Six Degrees of Separation: Beezus and Ramona by Beverly Cleary.

Here’s the brief version of how this meme works:

“Books can be linked in obvious ways – for example, books by the same authors, from the same era or genre, or books with similar themes or settings. Or, you may choose to link them in more personal ways: books you read on the same holiday, books given to you by a particular friend, books that remind you of a particular time in your life, or books you read for an online challenge.

A book doesn’t need to be connected to all the other books on the list, only to the ones next to them in the chain.” You can read all the rules here.

I have a confession to make. Even though Beezus and Ramona was published in 1955, and I started school approximately a decade later, I have no memory of anything to do with Beverly Cleary until my own children were in school in the 2000s! I have not read this book.  Her Henry Huggins book I THOUGHT I had read, but further investigation reveals I was remembering Homer Price. The closest I’ve come to Cleary is my daughter’s obsession with Junie B Jones.

Here is the blurb from Amazon:

“Having a little sister like four-year-old Ramona isn’t always easy for Beezus Quimby. With a wild imagination, disregard for order, and an appetite for chaos, Ramona makes it hard for Beezus to be the responsible older sister she knows she ought to be…especially when Ramona threatens to ruin Beezus’s birthday party.
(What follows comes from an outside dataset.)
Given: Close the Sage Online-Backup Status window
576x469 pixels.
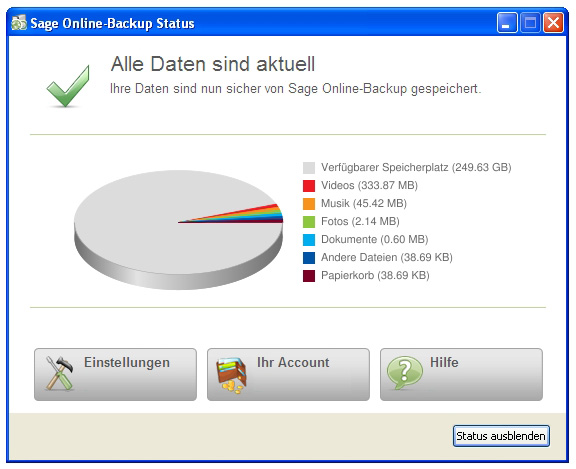Looking at the screenshot, I should coord(553,23).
Will Beezus find the patience to handle her little sister before Ramona turns her big day into a complete disaster?” [Amazon]

My Chain

A birthday and a sisters–this is how Judy Leigh’s fun new book starts

My review tells the fun story. This is a wonderful light read by the way! Who doesn’t want to live in Spain and Mexico and find romance at beyond 40?

Molly and Nell learning a little about Mexican culture while Chasing the Sun. Another great read that features a little of Mexican Culture is the amazing Like Water for Chocolate by Laura Esquivel. This really is a magical book. It is short and sweet–if you haven’t read it, get it!

Tita, in Like Water for Chocolate, loves to cook. Another who loves to cook is Emoni Santiago–teen mother and chef-to-be in the incredible With the Fire on High. Everything Elizabeth Acebedo writes is incredible. Do not be mislead by the stupid YA label–this is a great book. Do not miss out on this wonderful author–I truly believe she is a voice of her generation.

What a poignant coming-of-age novella! The sweet little boy is in love with the odd lady who sells sandwiches. Growing up is so hard, isn’t it? Miss Ice Sandwich by Mieko Kawakami.

Single moms (I was one) have a lot of struggles. Sons of single moms look for warmth and love where they can–even in the sandwich department of their local supermarket.

A boy in love with “Miss Ice Sandwich” leads to a family of ice cream makers who move from Italy to the Netherlands. The Ice Cream Makers: A Novel by Ernest van der Kwast.

Another book about family in the Netherlands that includes food is The Dinner by Herman Koch. I look forward to Koch’s books because of this one. My review was lost in a crash of my old blog, but trust me and read it.

I couldn’t go full-circle and back to a book with sisters and a birthday, but it was still a fun chain, right?

June’s Starting Book

Next Month the starting book is The Bass Rock by Evie Wyld.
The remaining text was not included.